## Work instructions:
[1] According to the post on designing a data science master's program, which two departments share the program as equal partners?
[2] From the post on designing a data science master's program, retype the passage that starts with the words "Goal of the" and ends with "The program prerequisites.".

## Source document:
Designing a Master of Data Science program: goals, design decisions, and lessons learned

Since launching the UBC MDS program in 2016, we’ve received a lot of questions on why we designed MDS the way we did. The post will address the following design decisions:

Statistics and CS as the home departments.
Goal of the program: responsible use of DS.
Length of the program: 10 months.
Length of the courses: 4 weeks.
Creating all new courses from scratch.
The program prerequisites.
Dividing the instructor role into two pieces: lecture and lab.
Setting a single deadline for all weekly assignments.
A few words on the curriculum.

Stat-CS partnership

The UBC MDS program is an equal partnership between the Department of Statistics and the Department of Computer Science. I have noticed that some other DS programs lack the statistics component, and I think that is a big loss. To us, data science is not just computer programming and machine learning (and certainly not just deep learning!). Rather, it is a broad field about how to ask and answer questions using data.

As an aside, the collaboration between departments has been extremely productive and pleasant. When I heard that multiple departments would be involved, I was expecting some of the politics that universities are so famous for. While I found some of that in other places, the CS-Stat collaboration has worked great for MDS. It probably helped that both departments are part of the Faculty of Science, with a very supportive Dean.

Program goals

MDS is a professional Master’s program and we do not aim to produce researchers. Rather, we want to produce graduates capable of creative, responsible, and reproducible use of data science tools. Establishing this mission has been critical to fitting the program into only 10 months (see below), and has helped us sharpen our focus while creating our courses.

## Given material:
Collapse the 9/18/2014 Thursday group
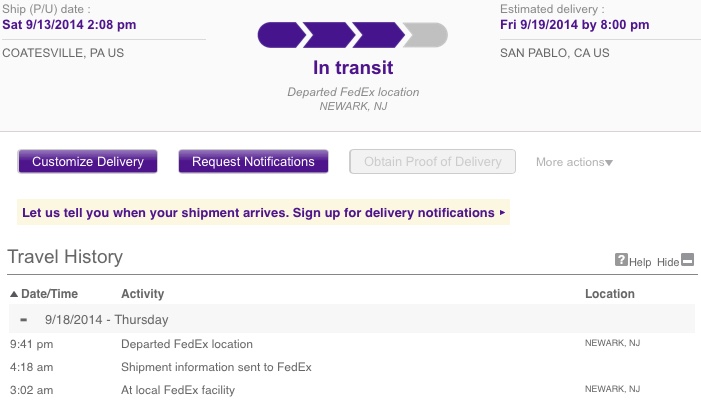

## Full answers:
[1] The Department of Statistics and the Department of Computer Science.

[2]
Goal of the program: responsible use of DS.
Length of the program: 10 months.
Length of the courses: 4 weeks.
Creating all new courses from scratch.
The program prerequisites.